Depending on the ISP (especially when they add a new IP range) I have been located hundreds of miles away from where I am. Which may be why you are accidentally getting Dallas locals outside of the Dallas market.


----------



## NYDutch (Dec 28, 2013)

We've watched Locast locals for several hours at a time with nothing more than the brief donation pitch at the beginning or channel changes.

As James said, your current IP source can change where Locast thinks you are. We're physically in the Albany, NY DMA currently, but if I use our Verizon hotspot for streaming, Locast thinks we're in the Boston, MA DMA. If we use our AT&T hotspot or Spectrum cable service, Locast says they're not available in our area. Or I can use the "Location Guard" Chrome browser extension on my laptop or the "FakeGPS" app on my phone to be anywhere I want to be.


----------



## 1948GG (Aug 4, 2007)

Services like locast trying to utilize ip addresses for geolocation are going to almost always have a bazillion problems. 

First off, most (all?) Streaming players don't have embedded GPS chips to report their location on the planet. I know none of the roku's do, can anyone point to any that do? And these things are inside homes to begin with, not the best for gps reception. Then you have all these ISP's out there that misreport their routing tables, causing some poor folk in Fargo being reported as being in Bakersfield. They don't find this out until they 'cut the cord' and subscribe to some streaming service and find the local channels they get are 1000miles out of wack.

And if course, location can be 'spoofed' by so many ways it makes your head spin. Bleh.


----------



## billsharpe (Jan 25, 2007)

Most sites know where I am but there are a couple, including Starbucks, that think I'm in Canada, not California.


----------



## NYDutch (Dec 28, 2013)

1948GG said:


> Services like locast trying to utilize ip addresses for geolocation are going to almost always have a bazillion problems.
> 
> First off, most (all?) Streaming players don't have embedded GPS chips to report their location on the planet. I know none of the roku's do, can anyone point to any that do? And these things are inside homes to begin with, not the best for gps reception. Then you have all these ISP's out there that misreport their routing tables, causing some poor folk in Fargo being reported as being in Bakersfield. They don't find this out until they 'cut the cord' and subscribe to some streaming service and find the local channels they get are 1000miles out of wack.
> 
> And if course, location can be 'spoofed' by so many ways it makes your head spin. Bleh.
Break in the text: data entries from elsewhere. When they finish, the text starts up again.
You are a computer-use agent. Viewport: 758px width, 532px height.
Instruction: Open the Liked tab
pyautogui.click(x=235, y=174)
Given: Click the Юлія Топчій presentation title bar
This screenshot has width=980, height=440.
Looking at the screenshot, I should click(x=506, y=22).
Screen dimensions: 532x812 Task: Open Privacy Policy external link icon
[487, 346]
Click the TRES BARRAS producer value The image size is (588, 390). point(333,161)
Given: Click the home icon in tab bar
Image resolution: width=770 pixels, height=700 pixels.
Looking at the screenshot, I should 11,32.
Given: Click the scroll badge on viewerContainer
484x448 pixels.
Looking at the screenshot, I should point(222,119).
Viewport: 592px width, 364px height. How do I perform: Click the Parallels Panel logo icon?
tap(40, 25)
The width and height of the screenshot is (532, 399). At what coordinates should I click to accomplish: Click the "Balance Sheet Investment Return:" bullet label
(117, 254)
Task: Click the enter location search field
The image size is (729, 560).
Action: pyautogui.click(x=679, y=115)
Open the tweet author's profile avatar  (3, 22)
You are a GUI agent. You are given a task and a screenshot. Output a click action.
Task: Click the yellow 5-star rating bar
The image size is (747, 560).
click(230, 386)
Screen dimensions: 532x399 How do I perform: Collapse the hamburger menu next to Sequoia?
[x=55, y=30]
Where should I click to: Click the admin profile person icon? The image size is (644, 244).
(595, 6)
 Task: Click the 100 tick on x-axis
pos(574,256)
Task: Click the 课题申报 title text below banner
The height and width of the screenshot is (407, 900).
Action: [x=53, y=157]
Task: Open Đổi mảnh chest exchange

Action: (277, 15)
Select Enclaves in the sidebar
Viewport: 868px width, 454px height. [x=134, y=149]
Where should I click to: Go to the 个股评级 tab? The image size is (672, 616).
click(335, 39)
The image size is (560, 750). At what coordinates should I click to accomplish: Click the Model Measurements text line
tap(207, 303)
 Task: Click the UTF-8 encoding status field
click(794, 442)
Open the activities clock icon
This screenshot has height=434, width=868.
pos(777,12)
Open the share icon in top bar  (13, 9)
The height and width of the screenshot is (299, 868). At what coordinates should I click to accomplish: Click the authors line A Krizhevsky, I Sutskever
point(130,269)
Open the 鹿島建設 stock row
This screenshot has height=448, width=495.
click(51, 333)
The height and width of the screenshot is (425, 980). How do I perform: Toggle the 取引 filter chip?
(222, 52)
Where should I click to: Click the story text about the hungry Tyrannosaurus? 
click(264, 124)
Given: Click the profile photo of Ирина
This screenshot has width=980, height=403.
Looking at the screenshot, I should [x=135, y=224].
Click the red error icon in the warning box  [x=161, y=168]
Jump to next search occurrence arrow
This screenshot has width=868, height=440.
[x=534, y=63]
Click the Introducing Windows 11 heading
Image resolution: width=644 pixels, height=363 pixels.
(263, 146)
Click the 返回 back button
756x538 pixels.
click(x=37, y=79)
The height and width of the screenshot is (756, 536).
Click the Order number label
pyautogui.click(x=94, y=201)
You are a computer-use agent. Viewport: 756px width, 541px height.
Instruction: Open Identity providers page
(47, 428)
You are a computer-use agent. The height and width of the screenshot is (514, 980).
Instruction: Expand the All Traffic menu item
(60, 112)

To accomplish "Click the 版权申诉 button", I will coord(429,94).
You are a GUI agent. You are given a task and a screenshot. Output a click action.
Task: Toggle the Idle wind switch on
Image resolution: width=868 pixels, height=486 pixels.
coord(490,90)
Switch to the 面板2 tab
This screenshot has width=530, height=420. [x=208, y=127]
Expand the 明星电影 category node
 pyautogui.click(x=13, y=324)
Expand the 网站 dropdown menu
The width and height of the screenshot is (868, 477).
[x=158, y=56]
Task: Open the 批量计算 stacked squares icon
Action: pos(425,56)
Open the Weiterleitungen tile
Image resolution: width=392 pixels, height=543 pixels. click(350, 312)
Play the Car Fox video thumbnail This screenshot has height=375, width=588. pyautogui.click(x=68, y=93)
The Locast app on my phone does use the phone's GPS to geolocate me, but my Firestick uses my hotspot's IP. But of course there's nothing illegal about spoofing your location in this case, just as there's nothing illegal about receiving an out of market broadcast. I once lived in a location where I could receive four different markets with my OTA antenna. As long as Locast is using generally accepted technology to geofence, I doubt it would be a legal issue.


----------



## 1948GG (Aug 4, 2007)

Legal issue who knows, but don't put it past the entrenched broadcasters to try just about anything. Where I live they essentially have banned rooftop/outdoor antennas to stop people from watching stations from the adjacent dma (state law allows communities to ban them for 'esthetic' reasons, and the FCC has agreed with that; they can also ban dbs dishes and where I used to live 15 years ago in a city that did but I managed to hide my DirecTV dish behind some shubbery and the home was 'U' shaped) but not where I live now. 

When I retired the first thing I did was move some 2 miles away to an area between two cities limits (antenna heaven!) but then I moved again to where I'm 100 miles in two directions between dma's, so for now it's cable or cable streaming to get all the stations (both DirecTV and dish skip some 1/3rd of the stations) so I'm hoping locast will carry all. If I lived some 2miles out into the country I could put up an antenna tower, but then there would be no internet unless 5g or starlink would magically appear at reasonable cost. Rock and hard place.


----------